Following the latest source¶
These are the instructions if you just want to follow the latest networkx source, but you don’t need to do any development for now.
The steps are:
- Install git
- get local copy of the networkx github git repository
- update local copy from time to time
Get the local copy of the code¶
From the command line:
git clone git://github.com/networkx/networkx.git
You now have a copy of the code tree in the new networkx
directory.
Updating the code¶
From time to time you may want to pull down the latest code. It is necessary to add the networkx repository as a remote to your configuration file. We call it upstream.
git remote set-url upstream https://github.com/networkx/networkx.git
Now git knows where to fetch updates from.

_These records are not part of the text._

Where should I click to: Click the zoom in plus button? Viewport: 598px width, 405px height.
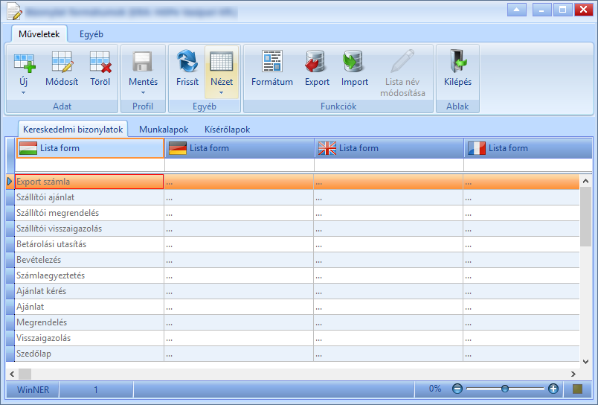(553, 389)
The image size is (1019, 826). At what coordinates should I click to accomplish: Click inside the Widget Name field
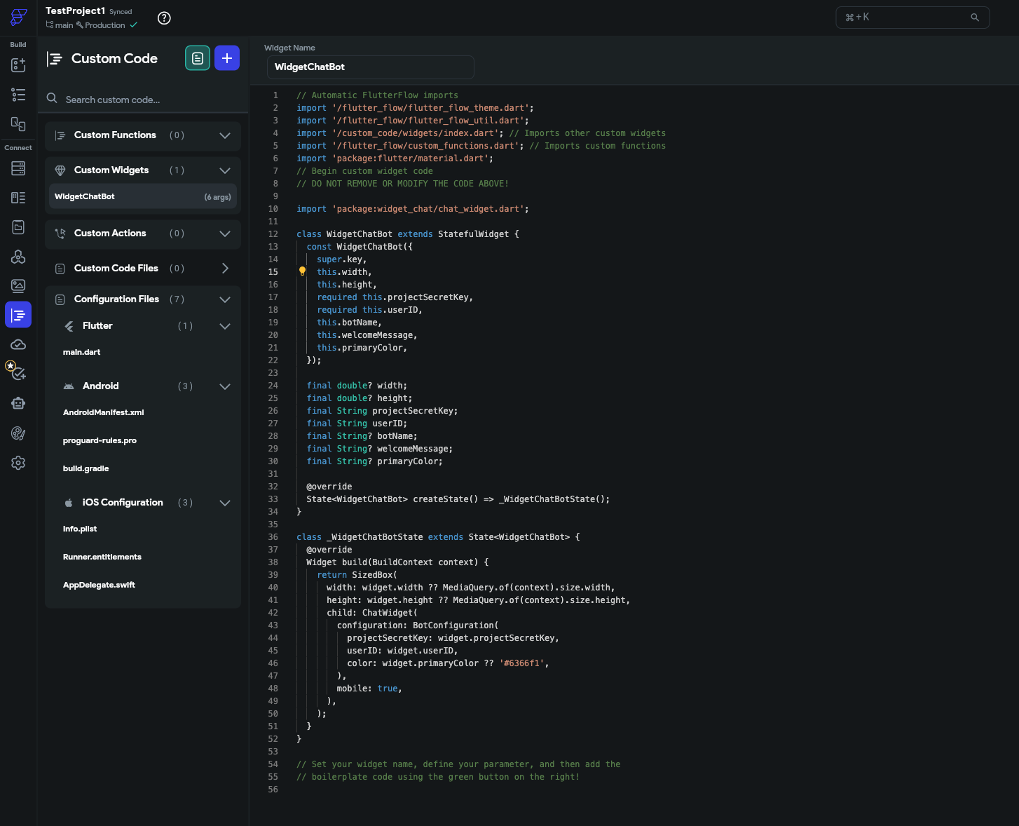pos(370,67)
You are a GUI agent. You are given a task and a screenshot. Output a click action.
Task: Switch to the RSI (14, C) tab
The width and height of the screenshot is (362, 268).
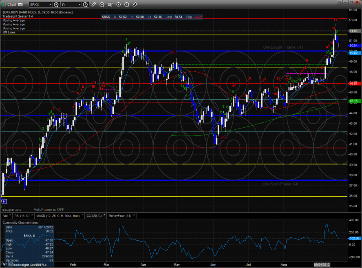(22, 215)
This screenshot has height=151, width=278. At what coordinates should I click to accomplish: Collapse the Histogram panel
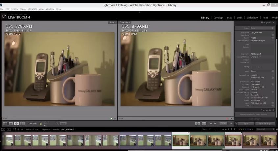point(273,22)
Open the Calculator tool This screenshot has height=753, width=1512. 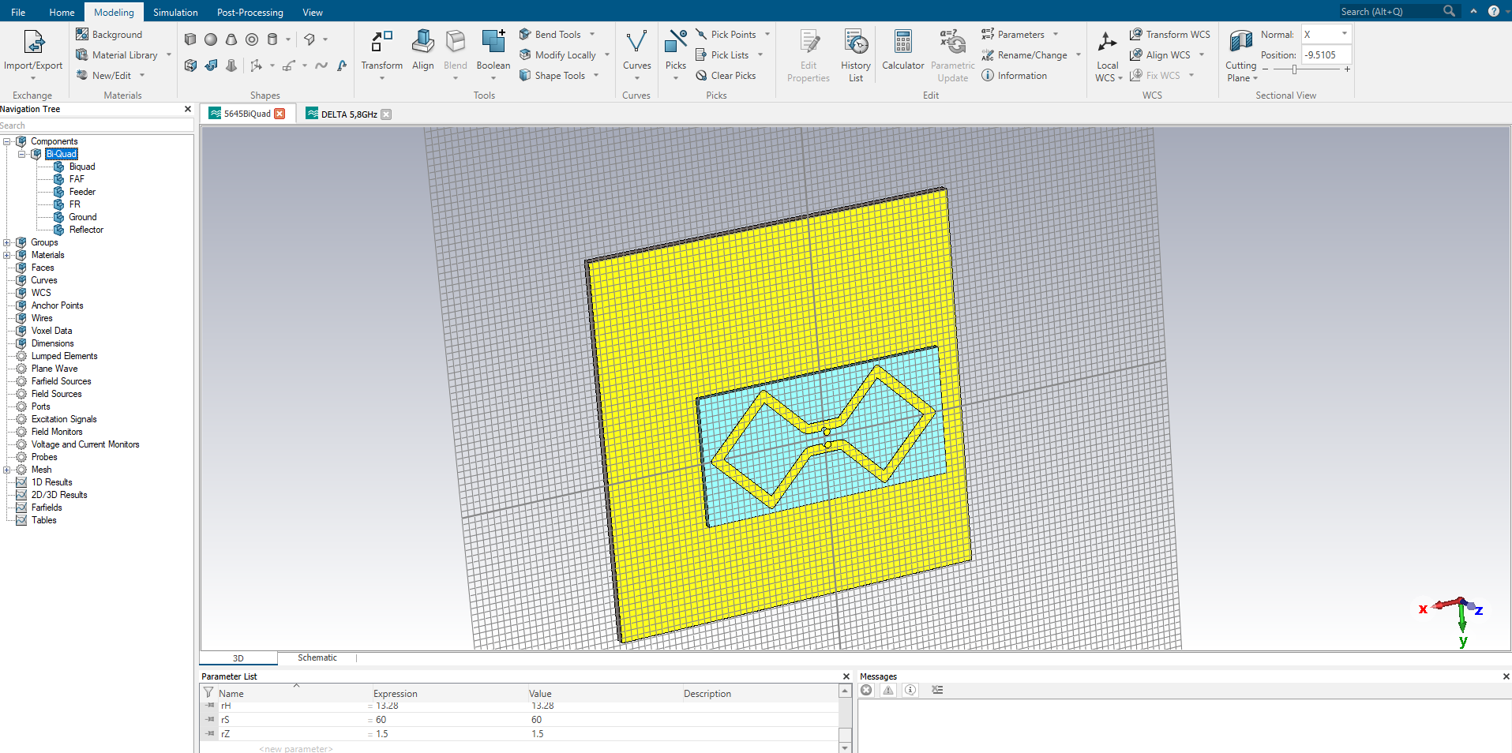(903, 51)
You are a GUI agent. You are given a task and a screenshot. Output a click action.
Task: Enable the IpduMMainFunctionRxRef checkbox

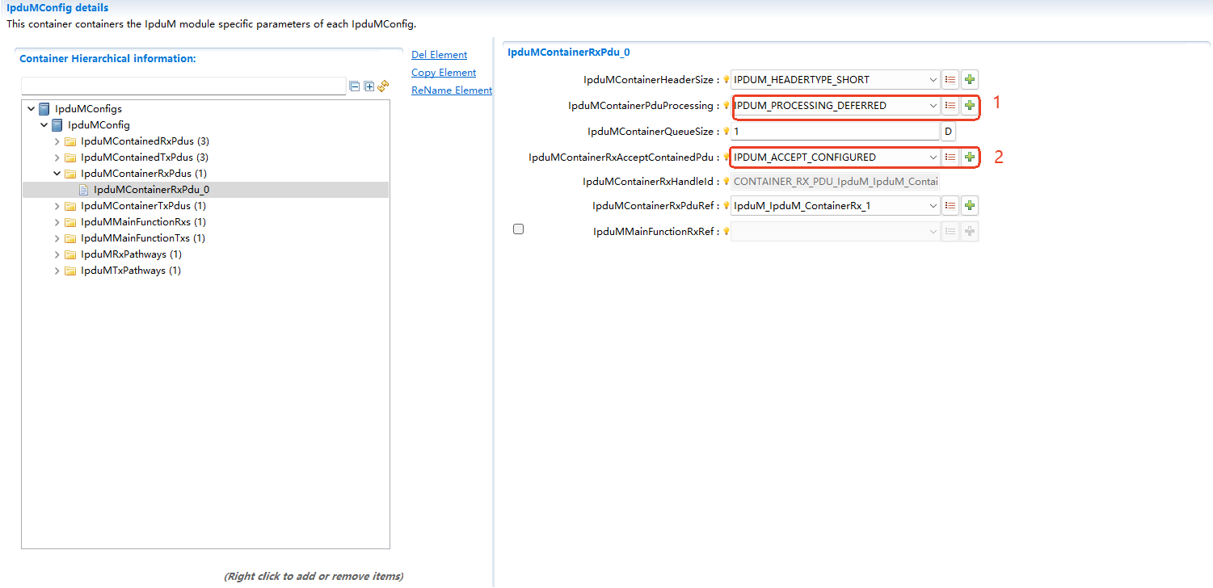tap(519, 229)
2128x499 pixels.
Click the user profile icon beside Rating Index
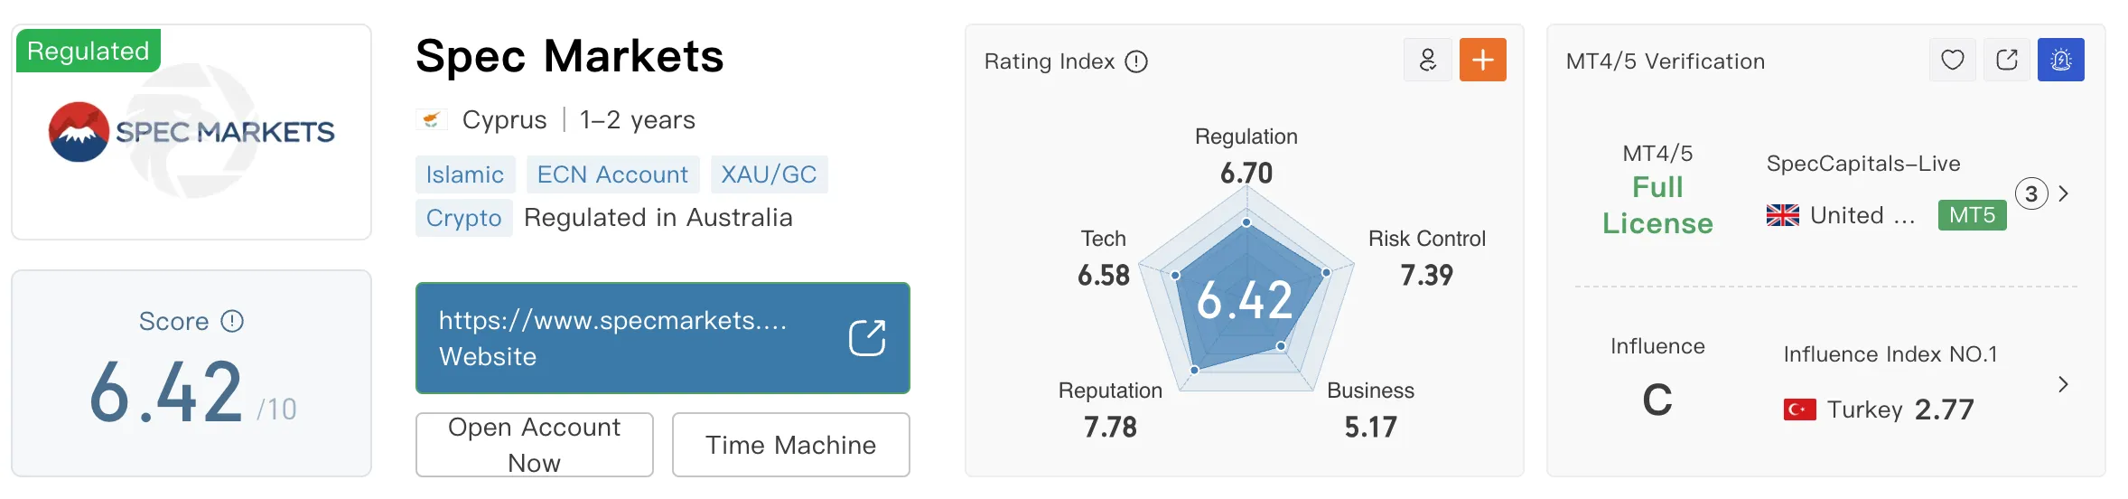coord(1428,61)
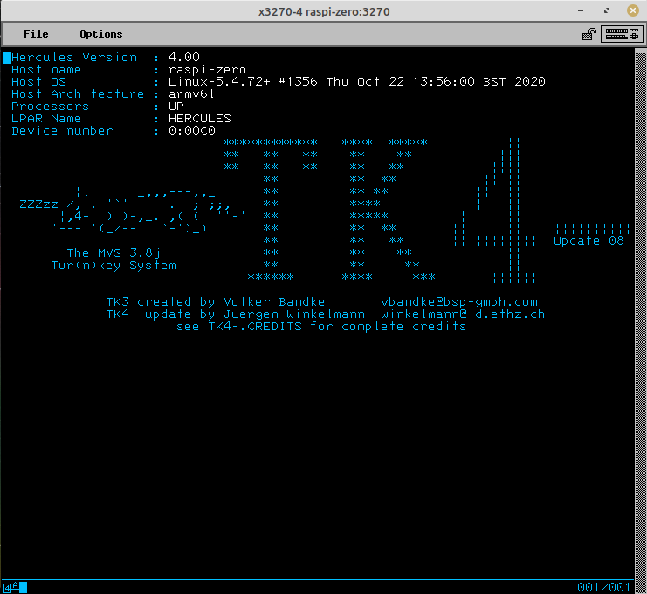Click the Update 08 label
Image resolution: width=647 pixels, height=594 pixels.
[x=588, y=241]
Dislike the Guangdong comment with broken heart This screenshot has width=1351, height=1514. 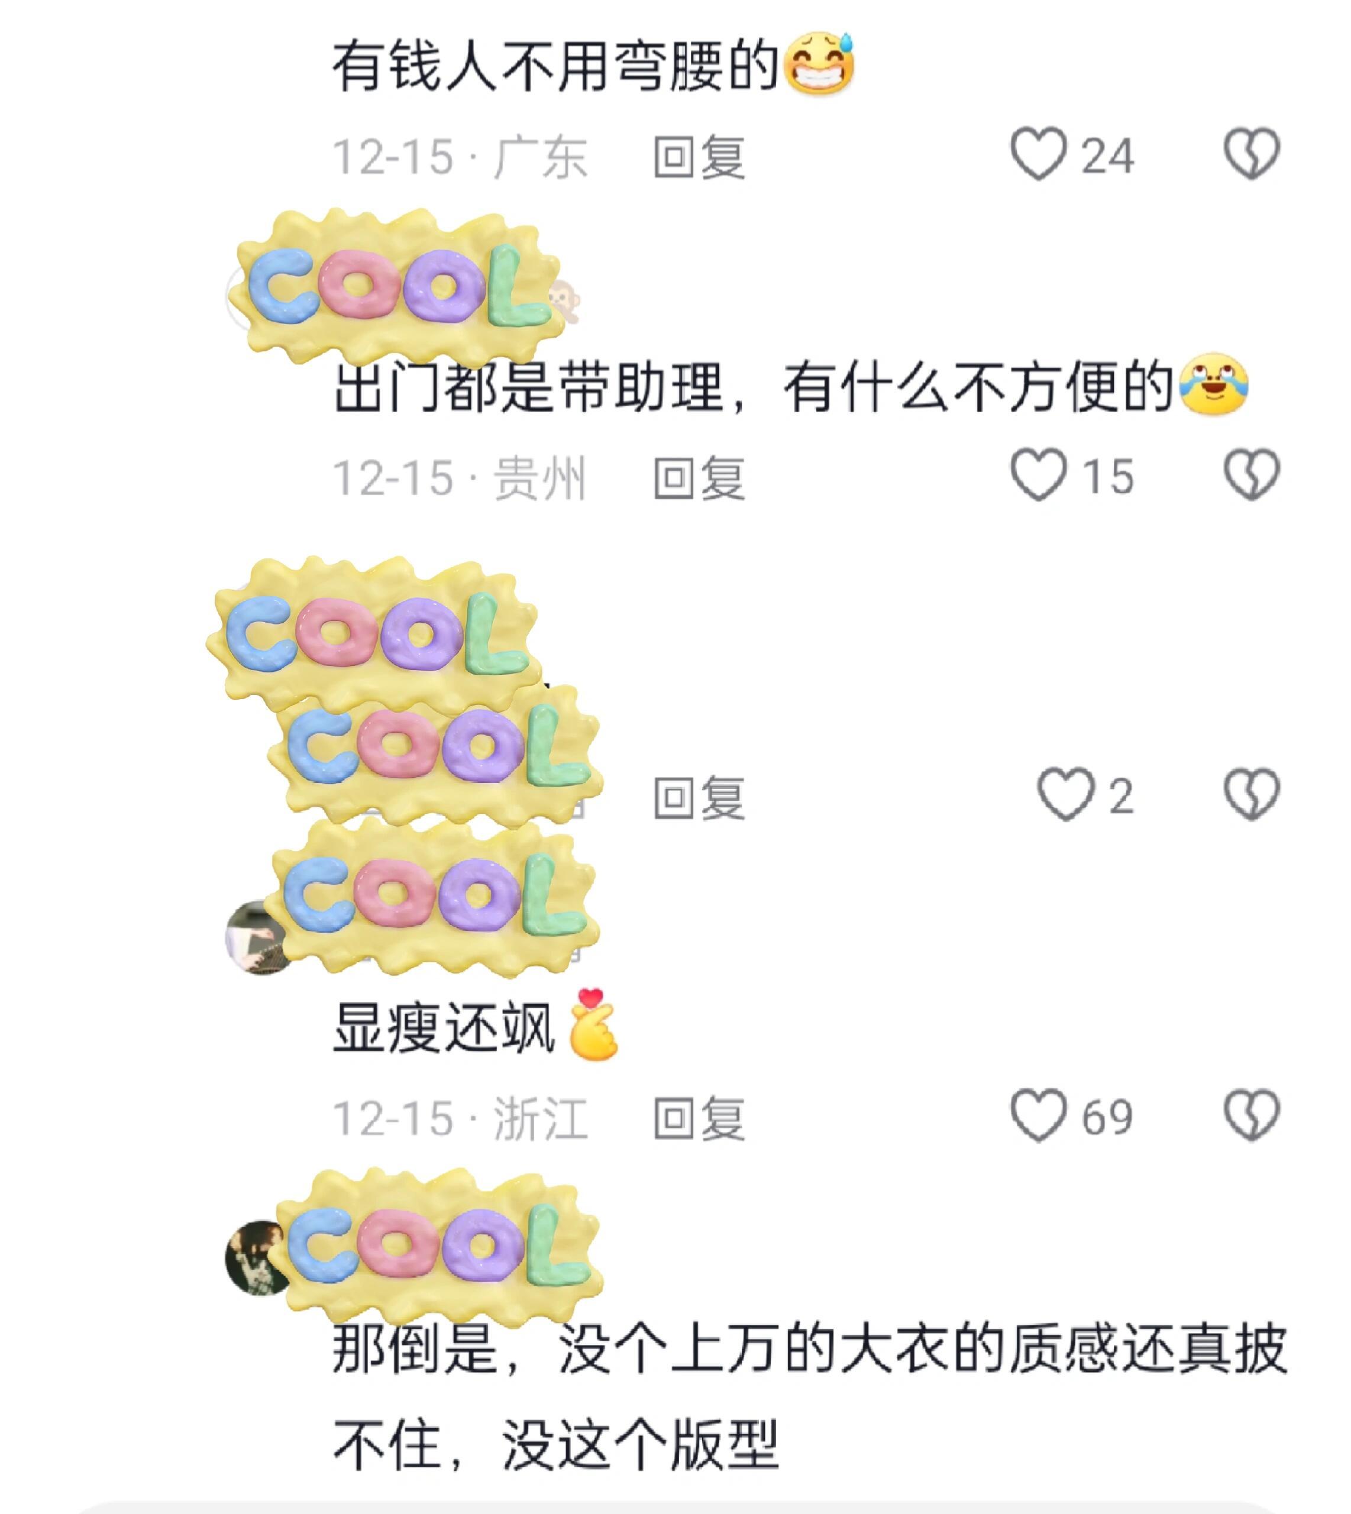[1252, 154]
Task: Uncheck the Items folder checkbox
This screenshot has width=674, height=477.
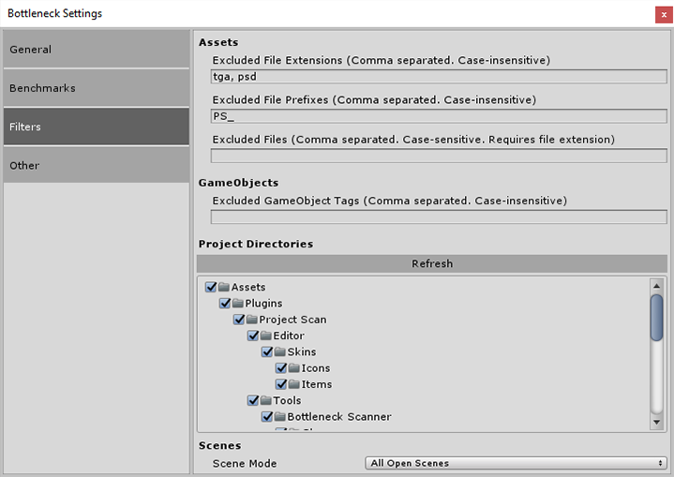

cd networkx git fetch upstream
The tree in networkx
will now have the latest changes from the initial
repository, unless you have made local changes in the meantime. In this case, you have to merge.
git merge upstream/master
It is also possible to update your local fork directly from GitHub:
- Open your fork on GitHub.
- Click on ‘Pull Requests’.
- Click on ‘New Pull Request’. By default, GitHub will compare the original with your fork. If you didn’t make any changes, there is nothing to compare.
- Click on ‘Switching the base’ or click ‘Edit’ and switch the base manually. Now GitHub will compare your fork with the original, and you should see all the latest changes.
- Click on ‘Click to create a pull request for this comparison’ and name your pull request.
- Click on Send pull request.
- Scroll down and click ‘Merge pull request’ and finally ‘Confirm merge’. You will be able to merge it automatically unless you did not change you local repo.